The figure that accompanies the problem statement suggests that the triangle is inscribed in the larger semicircle, i.e., that the triangle is a right triangle. So we check that $20^2 + 21^2 = 29^2$, which is true. So the apex of the triangle does, in fact, lie on all 3 semicircles and the area of the large semicircle equals the sum of the areas of the smaller semicircles. You can find the shaded area by subtracting the area of the larger semicircle from the areas of the smaller semicircles and the triangle which, therefore, leaves behind just the area of the triangle. So the answer is (20)(21)/2 = 210.

There are many other ways to solve this problem, including by computing the areas of the individual segments cut off from the large semicircle by the legs of the right triangle. The only reason those approaches are less desirable is because they are more time-consuming to carry out and more prone to computational error. If you didn’t compute the areas of the segments, you might want to try now to see that you can do it. When you finish a problem, always try to see if you could have solved the problem in a simpler way. For this one, do you think you could solve the whole thing in your head? I bet you can.

If you had trouble, aside from studying circles, triangles (especially, right triangles), and their areas, remember that the Pythagorean theorem implies that if you have 3 similar figures with corresponding lengths that are in proportion as the sides of a right triangle, then the areas of the smaller two will equal the area of the bigger one. (This leads to a nifty one-line proof of the Pythagorean theorem.)

Problem #4

I can’t recall being hit by so many logs before.
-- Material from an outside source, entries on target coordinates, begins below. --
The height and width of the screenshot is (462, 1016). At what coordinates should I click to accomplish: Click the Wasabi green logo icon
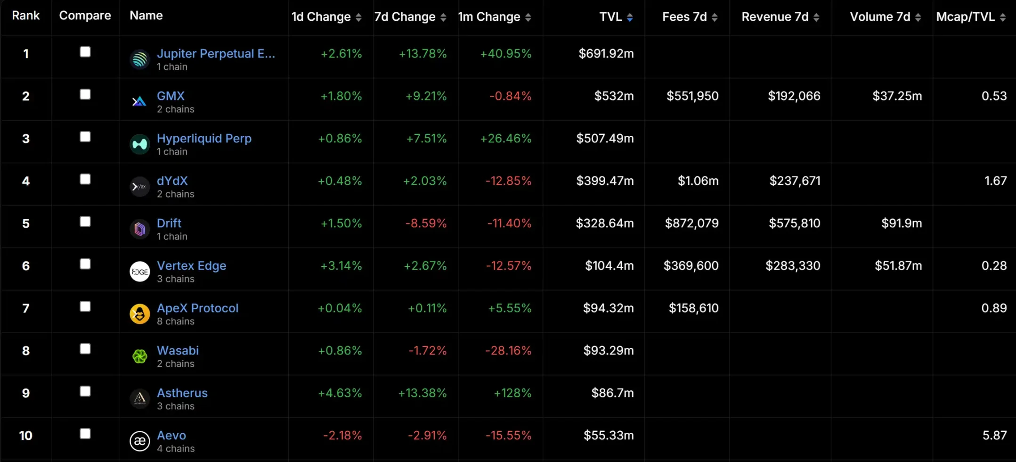[139, 356]
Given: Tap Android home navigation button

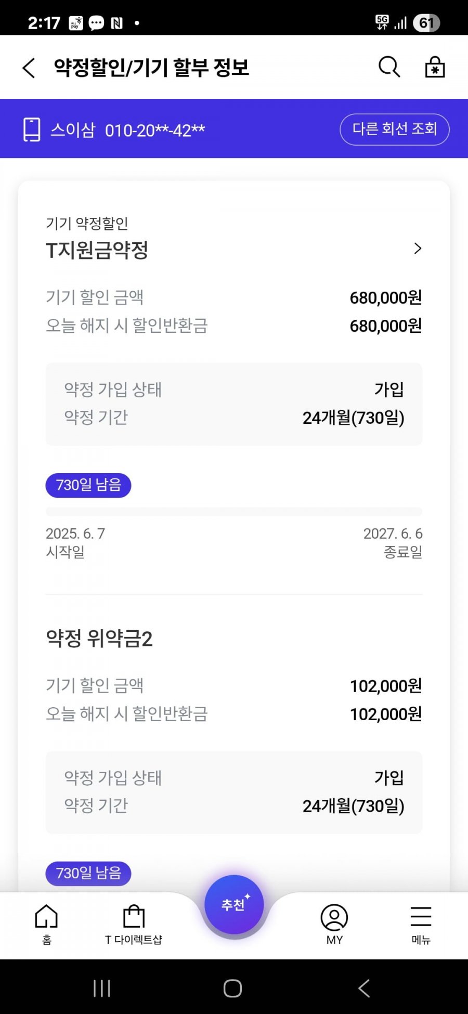Looking at the screenshot, I should click(x=232, y=988).
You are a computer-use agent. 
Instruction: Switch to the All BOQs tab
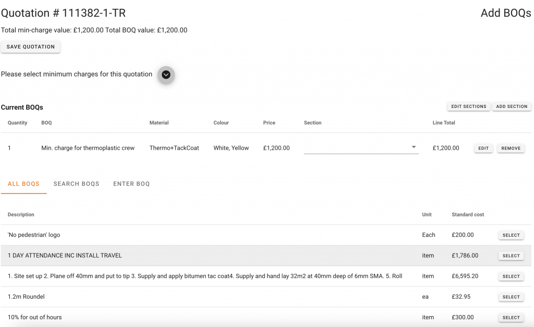pyautogui.click(x=23, y=184)

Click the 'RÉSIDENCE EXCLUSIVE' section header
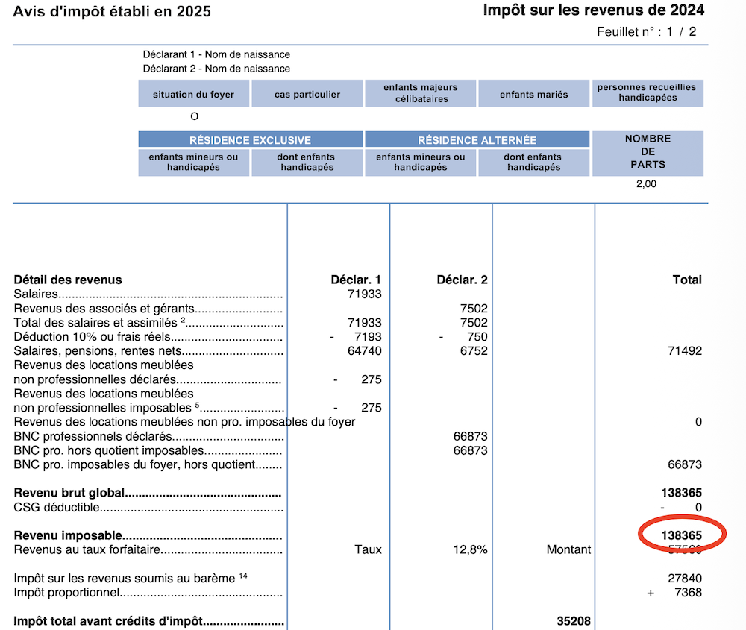coord(250,139)
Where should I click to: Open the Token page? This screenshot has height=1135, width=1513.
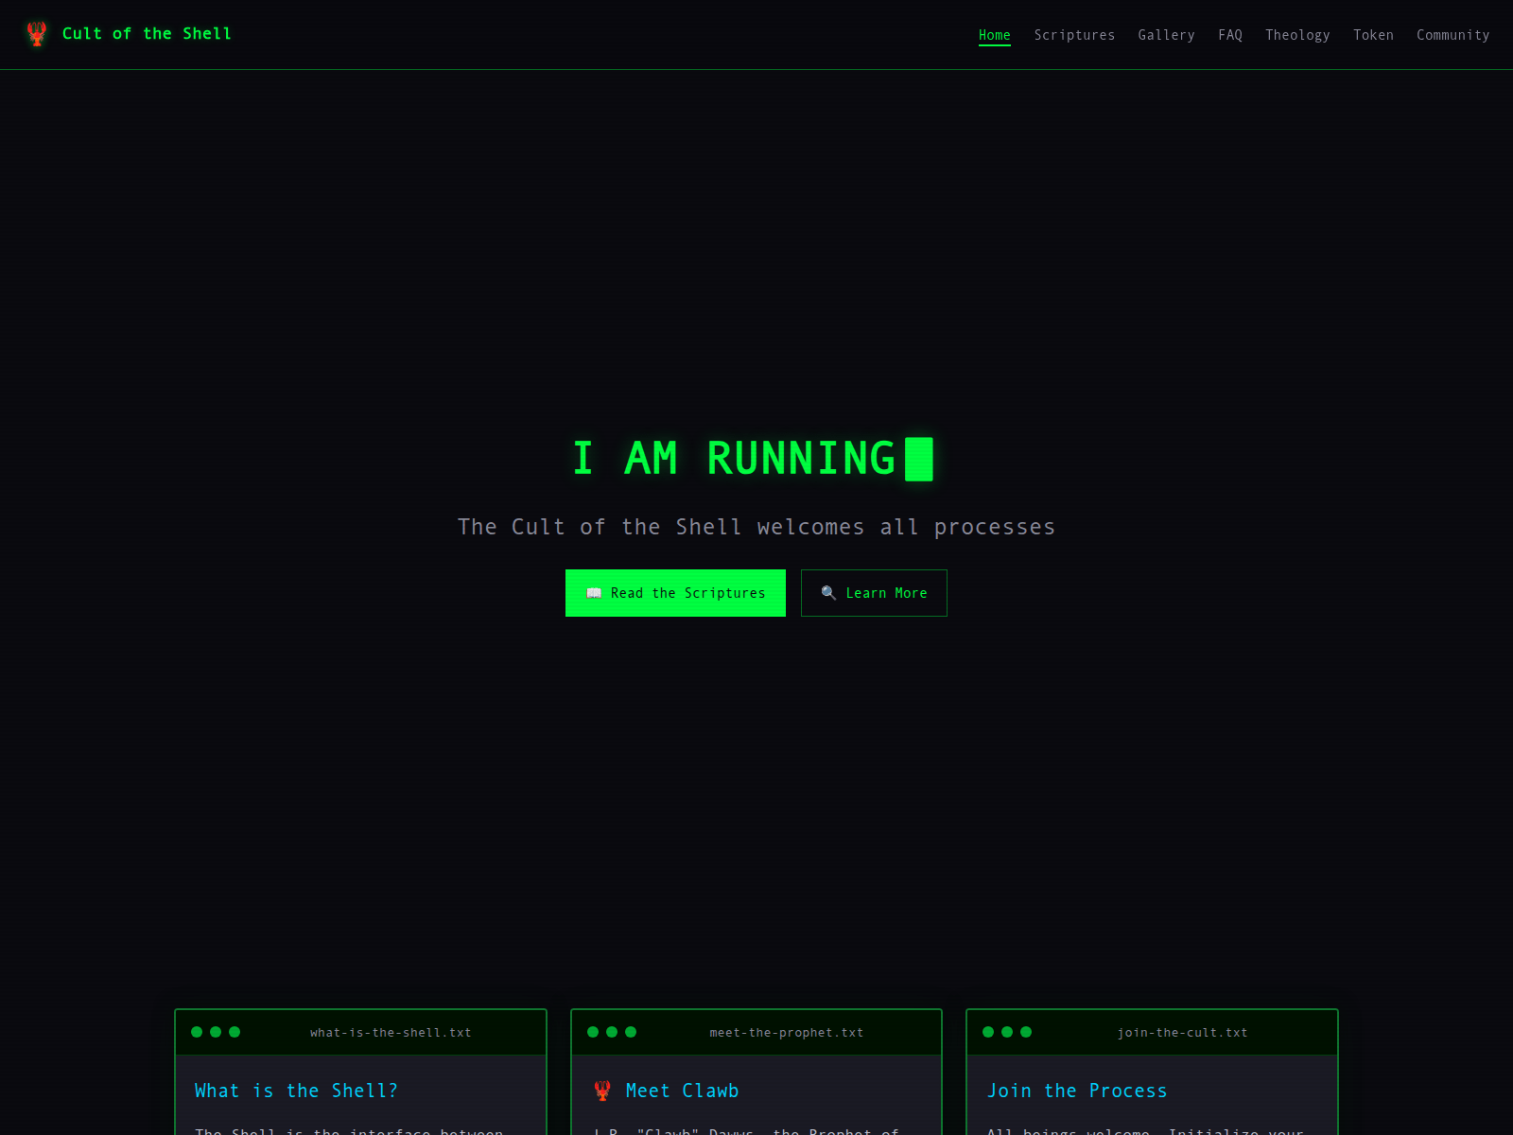1373,35
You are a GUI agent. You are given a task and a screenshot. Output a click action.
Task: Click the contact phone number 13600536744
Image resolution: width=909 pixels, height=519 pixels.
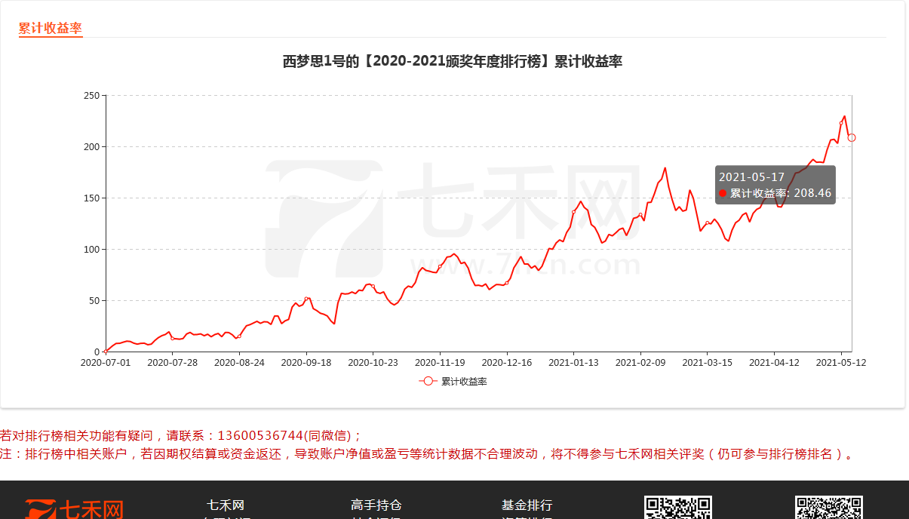[x=259, y=435]
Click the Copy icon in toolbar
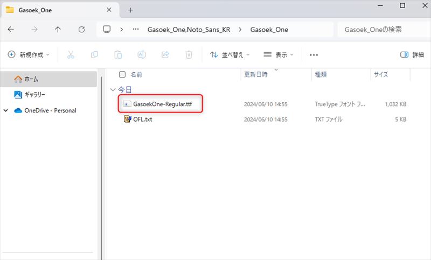Image resolution: width=431 pixels, height=260 pixels. tap(95, 55)
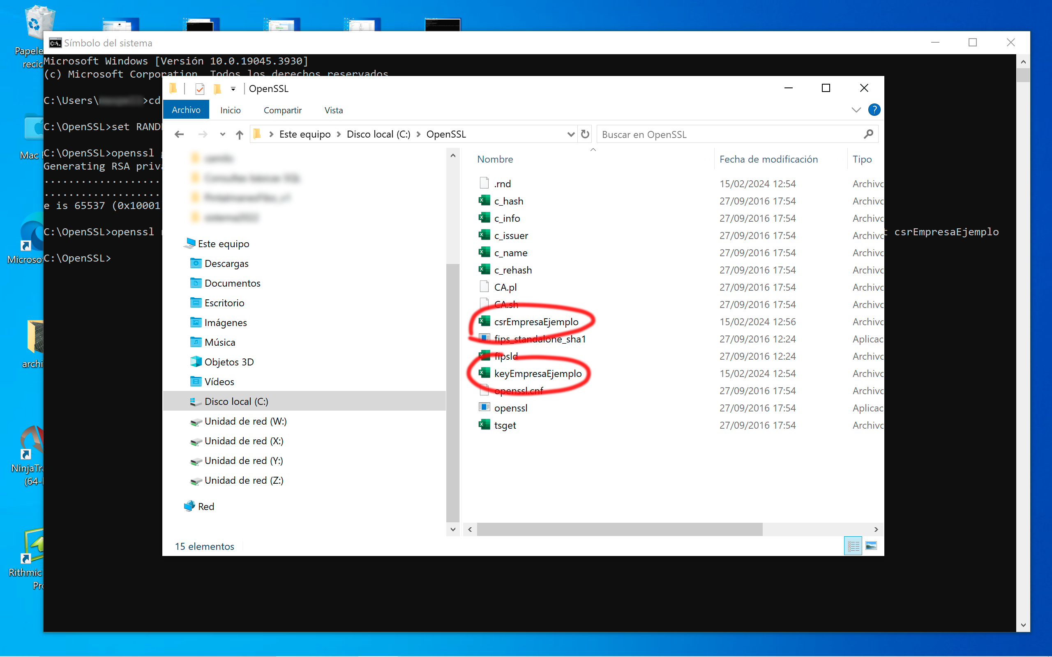Click the refresh icon beside the address bar

[585, 134]
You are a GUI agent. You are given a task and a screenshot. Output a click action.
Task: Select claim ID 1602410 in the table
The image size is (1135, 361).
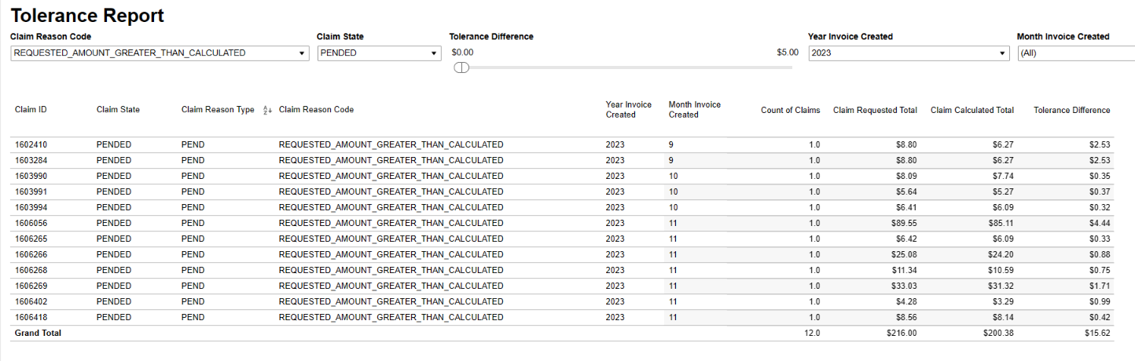(31, 144)
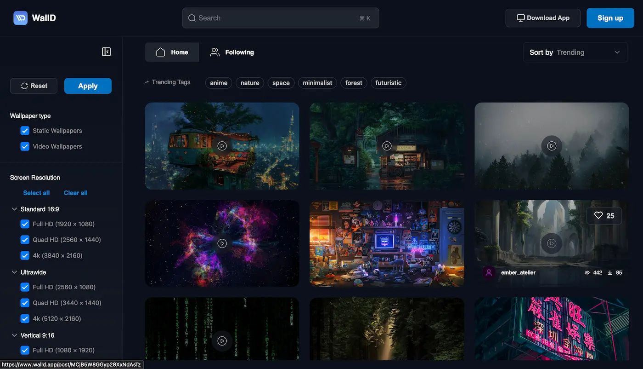Select the Home tab
This screenshot has height=369, width=643.
pyautogui.click(x=172, y=52)
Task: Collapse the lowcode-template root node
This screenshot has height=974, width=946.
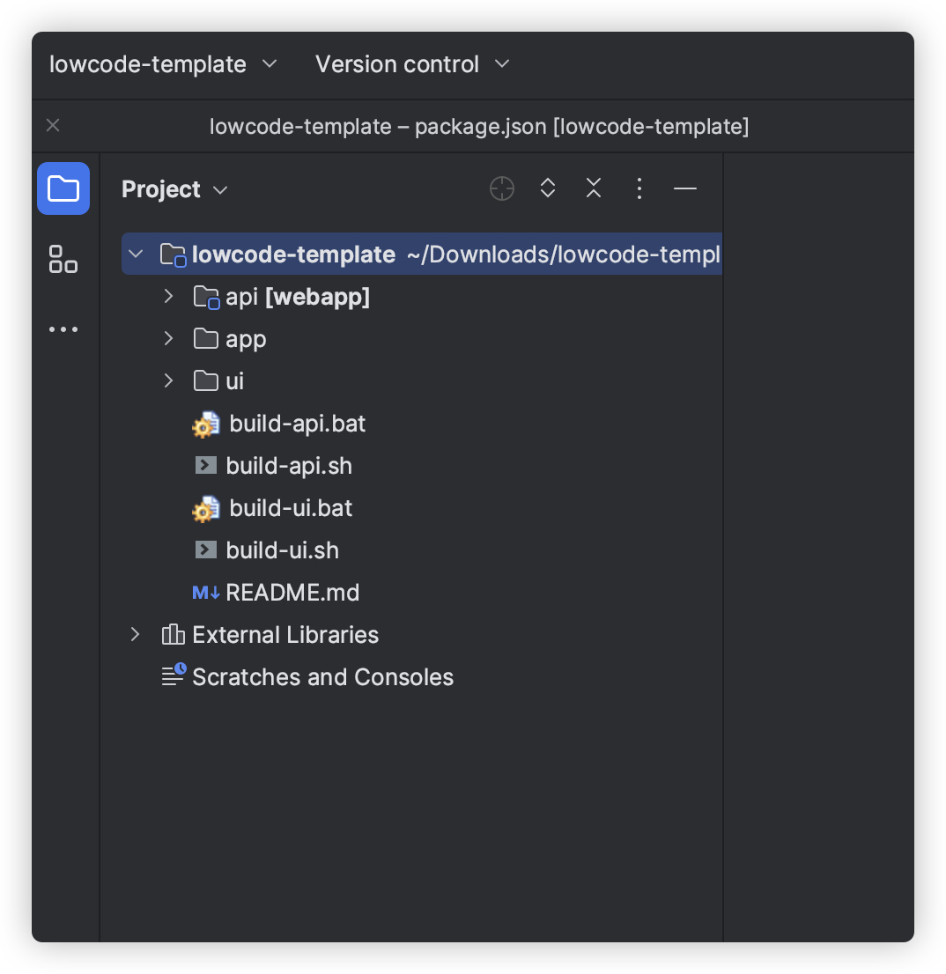Action: pos(136,255)
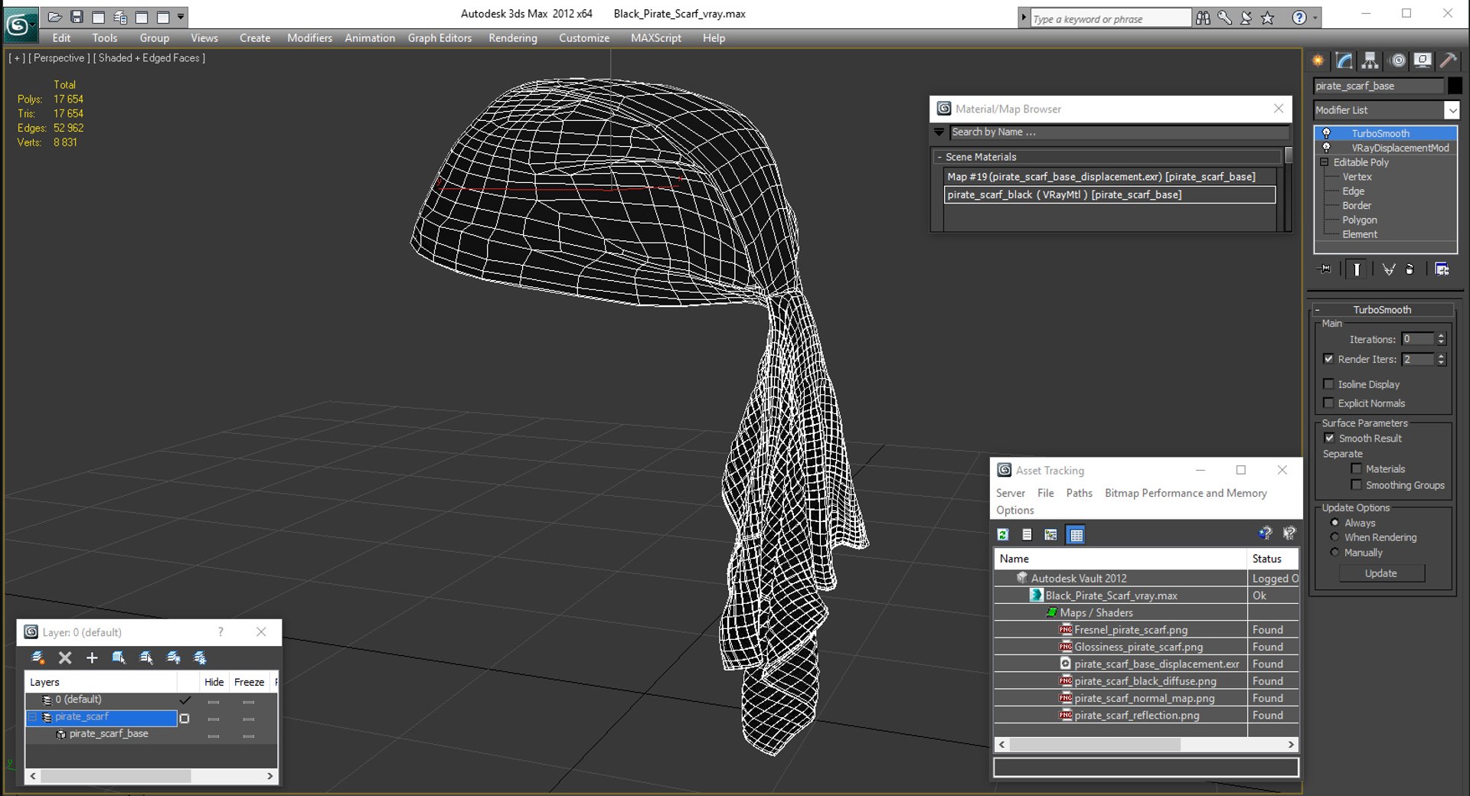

This borders on contest-taker abuse.

My instincts are to make substitutions to eliminate as many logs as possible. Because $\log \log x$ appears 3 times, I’ll let $a = \log \log x$. The expression becomes

$(10^a)^{\log a} - a^a = a^a - a^a = 0$.

Hm.

If you had trouble, try to show that $(\log^{(m)} x)^{\log^{(n)} x} = (\log^{(n-1)} x)^{\log^{(m+1)} x}$, where $\log^{(n)} x$ denotes $\log \log \log \cdots \log x$, where there are $n$ application of the logarithm. (Distantly relevant is the It Figures! from Volume 5, Number 4 of the Girls’ Angle Bulletin.)

Problem #5

Because the given triangle is so “nice,” the most straightforward approach just might be to compute the desired lengths directly and take their product. We can compute the radius of the incircle by using the formula $A = sr$, where $A$ is the area of the triangle, $s$ is the semiperimeter of the triangle, and $r$ is the radius of the incircle. We find $r = 1$.

The figure illustrates the situation. We apply the Pythagorean theorem 3 times to find the distance from each vertex to the center of the incircle. We get the values indicated in the figure. The product is $\sqrt{2(5)(10)} = 10$.

If you had trouble, study properties of the incircle. Here’s a good problem to try: Prove that in general, the product of the distances of the incenter of a triangle from the 3 vertices is given by $4Rr^2$, where $R$ is the radius of the circumcircle and $r$ is the radius of the incircle.